NDMA pushes solar power for community water projects

Jul 11, 2024 - 11:11
 0
NDMA pushes solar power for community water projects
One of the NDMA Solar power projects. Photo/Courtesy.

Embu,

Thursday July 11, 2024

KNA by Steve Gatheru

The National Drought Management Authority (NDMA) is advocating for community water projects to adopt solar power as an economical and sustainable energy solution.

NDMA CEO Col. (Rtd) Hareed Adan Hassan said going forward, all water projects they fund will be solar power driven, while they are ensuring boreholes that were previously pumped using electricity and generator sets convert to the more affordable solar power.

The CEO was speaking in Embu County, when he visited projects that have received assistance from the Authority to gauge their social impact and determine if they were viable.

At the Karurumo Health Centre, where NDMA helped rehabilitate a borehole and install a solar pumping system, Hassan found that the water supplied since last year had allowed the facility to operate at full capacity, admitting patients and expectant movers who delivered in the maternity wing.

The officer in charge of the facility, Purity Ireri, said the project had saved the health center from the high cost of buying water of doubtful quality from vendors.

She said the health center had recorded a significant drop in the number of patients reporting with water borne diseases, since the facility also supplies clean water to the community through a kiosk.

The facility Management Committee Chairman Joseph Njeru Njagi said the Sh 5 they charge for a 20-liter jerrican was used for maintenance and to pay the operator.
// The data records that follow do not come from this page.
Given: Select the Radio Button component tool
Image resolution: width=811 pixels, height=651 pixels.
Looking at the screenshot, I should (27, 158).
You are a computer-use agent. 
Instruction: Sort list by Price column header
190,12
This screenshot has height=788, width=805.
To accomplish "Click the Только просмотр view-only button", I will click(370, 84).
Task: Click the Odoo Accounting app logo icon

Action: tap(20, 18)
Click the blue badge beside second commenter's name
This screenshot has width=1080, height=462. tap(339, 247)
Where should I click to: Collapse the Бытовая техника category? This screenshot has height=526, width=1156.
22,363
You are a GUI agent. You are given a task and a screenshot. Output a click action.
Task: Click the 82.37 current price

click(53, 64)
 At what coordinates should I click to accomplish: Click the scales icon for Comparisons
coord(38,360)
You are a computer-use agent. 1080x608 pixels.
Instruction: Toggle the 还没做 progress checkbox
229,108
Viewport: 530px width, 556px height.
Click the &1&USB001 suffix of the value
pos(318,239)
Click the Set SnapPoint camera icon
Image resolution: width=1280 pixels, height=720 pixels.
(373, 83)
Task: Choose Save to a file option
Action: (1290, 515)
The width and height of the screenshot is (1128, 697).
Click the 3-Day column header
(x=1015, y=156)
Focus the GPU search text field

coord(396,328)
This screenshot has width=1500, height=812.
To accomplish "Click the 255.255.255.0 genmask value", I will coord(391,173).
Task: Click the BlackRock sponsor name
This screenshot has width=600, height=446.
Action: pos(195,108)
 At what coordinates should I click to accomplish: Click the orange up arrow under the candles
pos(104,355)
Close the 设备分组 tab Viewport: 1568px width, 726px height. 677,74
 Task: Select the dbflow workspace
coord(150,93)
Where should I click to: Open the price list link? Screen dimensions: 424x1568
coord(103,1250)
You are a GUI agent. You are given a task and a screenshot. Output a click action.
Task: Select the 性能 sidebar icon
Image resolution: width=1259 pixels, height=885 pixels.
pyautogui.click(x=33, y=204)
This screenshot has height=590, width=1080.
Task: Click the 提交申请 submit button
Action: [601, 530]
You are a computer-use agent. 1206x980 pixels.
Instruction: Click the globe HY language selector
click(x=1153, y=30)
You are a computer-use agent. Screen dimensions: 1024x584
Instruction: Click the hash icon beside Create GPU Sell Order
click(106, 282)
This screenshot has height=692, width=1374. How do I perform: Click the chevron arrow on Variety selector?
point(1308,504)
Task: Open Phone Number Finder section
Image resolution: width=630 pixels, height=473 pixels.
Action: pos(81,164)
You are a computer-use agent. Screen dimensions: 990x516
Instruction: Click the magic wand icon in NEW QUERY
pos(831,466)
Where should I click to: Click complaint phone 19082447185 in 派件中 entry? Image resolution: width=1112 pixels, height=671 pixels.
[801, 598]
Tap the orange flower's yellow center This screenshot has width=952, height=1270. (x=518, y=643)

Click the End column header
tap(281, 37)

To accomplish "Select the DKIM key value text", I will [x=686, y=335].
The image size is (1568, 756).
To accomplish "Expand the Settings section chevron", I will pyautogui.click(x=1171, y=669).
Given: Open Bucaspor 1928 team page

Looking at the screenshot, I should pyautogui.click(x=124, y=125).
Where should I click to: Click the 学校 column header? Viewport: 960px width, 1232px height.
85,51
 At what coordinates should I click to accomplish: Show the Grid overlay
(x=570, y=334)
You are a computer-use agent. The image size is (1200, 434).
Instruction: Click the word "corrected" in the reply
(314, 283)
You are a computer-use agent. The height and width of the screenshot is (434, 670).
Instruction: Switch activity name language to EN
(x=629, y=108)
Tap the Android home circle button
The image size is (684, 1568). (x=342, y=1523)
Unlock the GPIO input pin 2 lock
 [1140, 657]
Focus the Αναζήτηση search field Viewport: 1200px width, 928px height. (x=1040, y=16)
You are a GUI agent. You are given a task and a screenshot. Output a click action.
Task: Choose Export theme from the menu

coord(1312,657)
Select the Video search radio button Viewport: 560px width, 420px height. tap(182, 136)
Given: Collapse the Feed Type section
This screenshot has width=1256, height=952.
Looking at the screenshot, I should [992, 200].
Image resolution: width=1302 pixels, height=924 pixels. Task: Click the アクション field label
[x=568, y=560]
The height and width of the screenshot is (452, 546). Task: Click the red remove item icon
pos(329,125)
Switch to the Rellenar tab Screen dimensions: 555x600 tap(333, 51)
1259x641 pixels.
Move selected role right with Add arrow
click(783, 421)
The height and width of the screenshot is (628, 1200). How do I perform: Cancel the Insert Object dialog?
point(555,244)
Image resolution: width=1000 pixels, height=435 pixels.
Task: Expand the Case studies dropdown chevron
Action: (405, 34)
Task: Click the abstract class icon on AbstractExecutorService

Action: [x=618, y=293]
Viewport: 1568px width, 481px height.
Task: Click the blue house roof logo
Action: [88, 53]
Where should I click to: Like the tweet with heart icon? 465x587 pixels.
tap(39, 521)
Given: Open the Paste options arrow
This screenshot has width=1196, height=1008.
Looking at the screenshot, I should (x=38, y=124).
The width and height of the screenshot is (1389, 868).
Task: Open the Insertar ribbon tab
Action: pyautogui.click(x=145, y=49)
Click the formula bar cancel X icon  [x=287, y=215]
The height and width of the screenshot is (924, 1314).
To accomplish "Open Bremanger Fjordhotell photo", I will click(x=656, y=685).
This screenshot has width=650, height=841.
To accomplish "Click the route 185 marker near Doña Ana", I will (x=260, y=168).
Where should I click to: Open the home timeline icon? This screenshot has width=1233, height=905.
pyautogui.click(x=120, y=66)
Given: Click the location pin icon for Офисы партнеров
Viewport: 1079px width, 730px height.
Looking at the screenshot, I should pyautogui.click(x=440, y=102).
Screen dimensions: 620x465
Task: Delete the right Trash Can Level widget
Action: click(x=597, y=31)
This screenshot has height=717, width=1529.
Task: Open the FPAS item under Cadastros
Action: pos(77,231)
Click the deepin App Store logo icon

At the Kamarandi CBO Irrigation Project in Mbeere North, the 124 beneficiaries of a 100, 000-liter masonry tank reported that the project had enabled them access enough water for domestic use and irrigation.

Project Chair Joseph Kang'ata Musyoki said before they got the tank the water was irregular, sometimes making the farmers lose their crops.

He said now the beneficiaries grow enough food for their families and sell the surplus to the market.

Musyoki added that they were seeking more help to enable them build more supply lines and water tank to be able to reach more farmers, who would like to join the project, but cannot be connected because of low water volumes.

He also said they were seeking help to acquire more efficient irrigation technologies such as drip systems in order to improve the water use.

NDMA has also supplied local schools with fruit and tree seedlings in the authority's tree growing campaign.